I have OCD leanings, at times struggling to control my urge to wipe floors, wash my hands, and seek out typos. When Siduri and I started dating in June 2011, she introduced me to Gracie, her two-year-old, über-expressive, strawberry blonde rescue pit. As a child, I loved dogs. When we visited family who had them, I spent more time with the animals than the people. I begged my parents for a puppy. But my Indian immigrant dad decreed I had to care for myself before I could care for an animal. And our house was hardly pet-proof. As I succinctly put it, “white carpets + brown father = zero dogs.” In adulthood, valuing cleanliness and ease, allergies burgeoning, I enjoyed dogs from afar, hands in pockets so I didn’t have to wash them. Indeed, the first few meetings with Gracie, rather than pet her, my hands would wipe my nose after copious sneezes. Yet, as weeks of dating Siduri led to months of a relationship, the dog and I formed a bond — one worth soaping my hands. I embraced her, literally.
I realized I had the best of all worlds: I got to wrestle Gracie, play fetch with her, and never deal with a mess in my apartment (though the fur clinging to my clothes for dear life exasperates me to this day). Even my itching skin, tingling nose, and irritated eyes didn’t dissuade me from the few hours every week where Gracie was half mine. Things were so copacetic that I began to doubt how smoothly the man-dog relationship would go once Siduri and I lived together, a step on the horizon. Could I handle Gracie (and her fur) full time? Would I ever regret having her?

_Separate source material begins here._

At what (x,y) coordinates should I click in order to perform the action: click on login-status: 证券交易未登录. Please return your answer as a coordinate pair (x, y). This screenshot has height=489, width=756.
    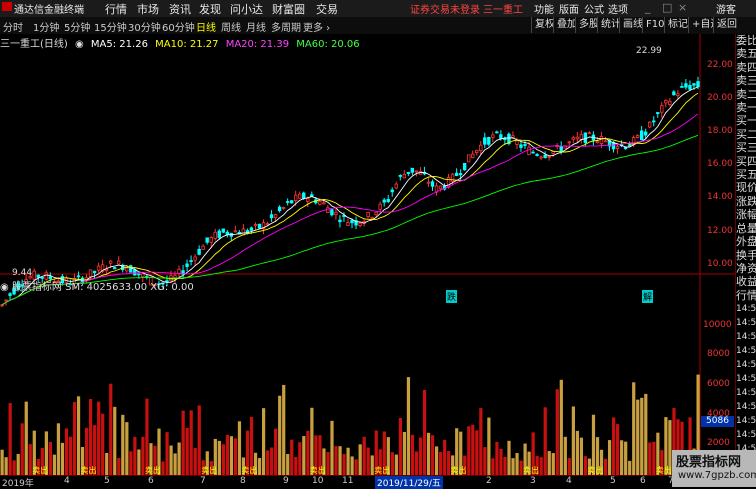
    Looking at the image, I should click on (445, 8).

Come February 2012, Siduri and I finished moving into our first townhome. Gracie did not adjust well, acting out. A couple times, when she’d bark or growl (no more than any small dogs in the complex did), our neighbors called Animal Control. For a fleeting moment, we wondered if we could provide Gracie the best home, and how (in my case, perhaps “if”) she could better fit into our lives. Thanks to Siduri, we enforced rules with more discipline and no less love. Gracie calmed down. And one day months later, I had a realization, which I uttered with shock and a tinge of submission to Siduri: I loved the dog. And paradoxically, though my heart was full with Gracie, it was my great love for her that opened space for another dog. There was simply more love to give.